City & County

Plea to rename street falls on deaf ears (again) in Arkadelphia

Although Pine Street, Arkadelphia’s main east/west thoroughfare, has honorary MLK Boulevard signage, leaders in the town’s black community hope to officially rename the street in honor of the late civil rights hero.

Ed: This post has been updated to correct the year directors cast a vote favoring the name change.

By JOE MAY | The Southern Standard

A reoccurring issue for the Arkadelphia City Board was again brought up at Tuesday night’s meeting.

Arkadelphia resident Doug Nelson told the board that he was there “to remind” them of the issue of renaming Pine Street for Dr. Martin Luther King Jr. He noted that the board had voted 4-2 in 2010 in favor of renaming, but a 1958 ordinance blocked the change.

“I challenge the board to consider moving forward on this change,” Nelson stated, claiming that the lack of an officially named street for the slain civil rights leader has made the city look “divided,” causing them to lose out on several industries.

Quoting the city’s motto, “It’s a great place to call home,”  Nelson asked, “It’s a great place for who?”

Board members made no response, moving on to the next action, which was the issuing of proclamations for the 50th anniversary of Group Living and declaring May 4 as a National Day of Prayer.

Parks and Rec Director Stuart Tapson updated the board on ongoing work at the aquatic park, noting that the pool had just been sandblasted and concrete repairs are currently under way. City Manager Gary Brinkley stated that the $167,000 project is part of an ongoing effort that will eventually give the city a fully rebuilt aquatic park.

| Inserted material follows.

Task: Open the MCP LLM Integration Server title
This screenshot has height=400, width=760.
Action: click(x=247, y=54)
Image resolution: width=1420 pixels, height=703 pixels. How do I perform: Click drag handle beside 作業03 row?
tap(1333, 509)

Assistant Mayor Roland Gosey asked about the official process for renaming a street, noting that from what he has seen, a request to rename a road involves a lot of “aggressive” work on behalf of a citizen.

He asked Brinkley if the path to renaming any street in the city could be made easier, lest the process be “a deterrent.”

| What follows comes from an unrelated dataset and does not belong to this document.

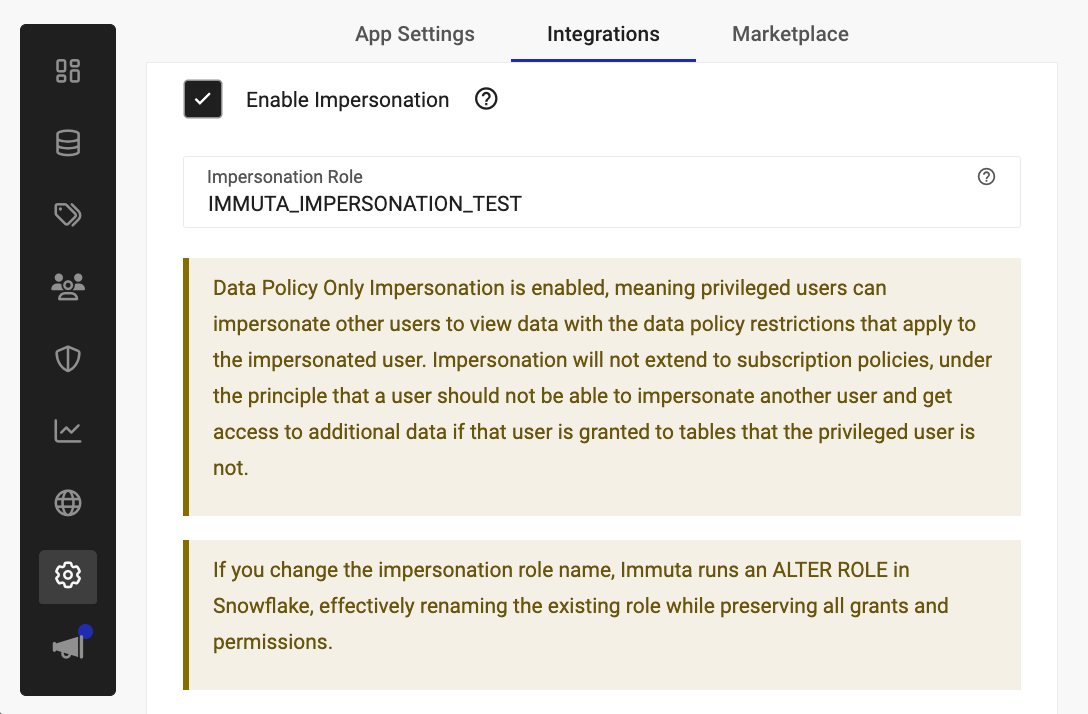1088x714 pixels.
Task: Uncheck the Enable Impersonation checkbox
Action: [x=203, y=100]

Brinkley agreed and stated that he would put together a workshop on the issue.

4 replies »

  1. Most people don’t want the street renamed so I would say “It’s a great place to call home” for most. Most don’t believe changing a street name will bring in business either nor does it cause racially division. Most are not racist but practical, and there is always a few pushing racist rhetoric.

    • If most don’t want the street renamed it makes me wonder why. Street names occur all the time and who more deserving than Dr. Martin Luther King. You may want to reconsider your comments.

      • Why? It was explained very clearly the expense of renaming a business street would be for our business neighbors. Don’t they matter?

  2. Seems to me the new bypass should be named the Dr. Martin Luther King Bypass. Compromise!